Most transmission appears to take place during the one to two days before symptoms appear and in the two to three days afterwards, meaning people can be infectious in the community before they even know they have the virus.
“There is no way to identify cases and contain them before they’re already infecting,” Bennett said.
An example of this was China, she explains, which has been doing everything it can to stamp out the virus with its zero-COVID approach but has been unsuccessful.
“It runs in the community … we can’t put it back in the box,” she said, adding “exposure is a given at the moment”.
But people can try to manage their own risk.
“We do think it is really important for people vulnerable with serious illness and those concerned about long COVID to still reduce the chance that exposure can turn into infection,” Bennett said.

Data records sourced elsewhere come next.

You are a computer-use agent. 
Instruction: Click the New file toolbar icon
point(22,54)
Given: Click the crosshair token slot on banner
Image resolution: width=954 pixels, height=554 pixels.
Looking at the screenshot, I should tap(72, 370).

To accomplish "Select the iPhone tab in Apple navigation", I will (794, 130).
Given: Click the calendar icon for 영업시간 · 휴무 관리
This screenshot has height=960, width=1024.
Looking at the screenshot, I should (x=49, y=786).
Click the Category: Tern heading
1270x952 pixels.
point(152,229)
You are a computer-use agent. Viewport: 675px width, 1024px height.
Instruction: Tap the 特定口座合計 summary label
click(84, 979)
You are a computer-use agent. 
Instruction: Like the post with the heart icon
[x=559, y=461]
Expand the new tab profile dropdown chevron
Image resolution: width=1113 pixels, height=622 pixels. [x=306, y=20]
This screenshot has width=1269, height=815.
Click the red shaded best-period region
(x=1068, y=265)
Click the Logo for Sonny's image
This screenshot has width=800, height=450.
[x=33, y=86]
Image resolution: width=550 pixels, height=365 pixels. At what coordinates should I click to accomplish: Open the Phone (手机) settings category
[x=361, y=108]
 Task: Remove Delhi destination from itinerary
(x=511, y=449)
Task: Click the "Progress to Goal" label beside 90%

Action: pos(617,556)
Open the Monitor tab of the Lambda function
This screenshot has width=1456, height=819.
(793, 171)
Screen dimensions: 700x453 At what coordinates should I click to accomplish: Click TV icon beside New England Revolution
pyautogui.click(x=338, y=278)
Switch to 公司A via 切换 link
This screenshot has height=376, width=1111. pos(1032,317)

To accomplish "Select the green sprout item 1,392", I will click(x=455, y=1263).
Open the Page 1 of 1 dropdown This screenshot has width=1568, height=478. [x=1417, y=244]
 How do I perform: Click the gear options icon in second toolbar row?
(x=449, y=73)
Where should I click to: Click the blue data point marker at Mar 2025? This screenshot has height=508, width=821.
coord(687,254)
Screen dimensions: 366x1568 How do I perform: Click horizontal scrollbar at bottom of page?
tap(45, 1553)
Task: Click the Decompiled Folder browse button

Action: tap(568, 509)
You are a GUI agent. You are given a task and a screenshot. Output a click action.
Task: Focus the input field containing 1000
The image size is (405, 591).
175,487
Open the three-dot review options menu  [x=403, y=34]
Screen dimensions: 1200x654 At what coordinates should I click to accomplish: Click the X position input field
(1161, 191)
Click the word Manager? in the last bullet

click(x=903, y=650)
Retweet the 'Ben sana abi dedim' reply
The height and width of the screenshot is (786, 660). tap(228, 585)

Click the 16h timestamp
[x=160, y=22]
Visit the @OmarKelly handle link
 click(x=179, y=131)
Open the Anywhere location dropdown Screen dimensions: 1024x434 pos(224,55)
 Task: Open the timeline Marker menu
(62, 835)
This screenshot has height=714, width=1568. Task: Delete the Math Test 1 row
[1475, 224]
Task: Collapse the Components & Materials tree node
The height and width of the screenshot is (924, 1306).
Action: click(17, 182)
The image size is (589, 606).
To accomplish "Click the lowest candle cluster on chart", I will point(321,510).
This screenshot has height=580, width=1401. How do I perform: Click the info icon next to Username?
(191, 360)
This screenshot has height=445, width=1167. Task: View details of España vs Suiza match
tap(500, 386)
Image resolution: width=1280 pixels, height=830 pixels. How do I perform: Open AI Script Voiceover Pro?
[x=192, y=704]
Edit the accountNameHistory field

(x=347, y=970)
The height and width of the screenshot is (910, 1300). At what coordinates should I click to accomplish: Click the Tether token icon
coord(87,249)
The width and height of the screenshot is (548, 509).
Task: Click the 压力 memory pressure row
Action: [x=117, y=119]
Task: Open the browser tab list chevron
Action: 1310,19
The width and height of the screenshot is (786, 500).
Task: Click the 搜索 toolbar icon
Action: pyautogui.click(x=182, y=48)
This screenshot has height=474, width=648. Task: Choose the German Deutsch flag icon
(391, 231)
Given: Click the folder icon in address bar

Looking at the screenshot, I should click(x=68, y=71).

For those who are immunocompromised, such as University of South Australia biostatistics and epidemiology chair Professor Adrian Esterman, taking steps to protect themselves is crucial.
“The government isn’t protecting people, so people should do it themselves,” Esterman told earlier this week.
“I know lots of people who simply won’t go out anymore.
“Even though I’m a full-time professor, I’ve hardly travelled … I can’t afford to get COVID because I could get very sick.”
Bennett also called for more consistent national health messaging about the changing risk the virus poses to the community to reinforce what people can and should do.
“We need health departments to step up to help interpret data to get good, scientifically-based but publicly understandable interpretation,” she said.
“It helps people feel they’ve got some control over it.
“As soon as case numbers push up, people would find it reassuring to know we’re on the same page with consistent understanding of evidence to then rely on and follow the advice.”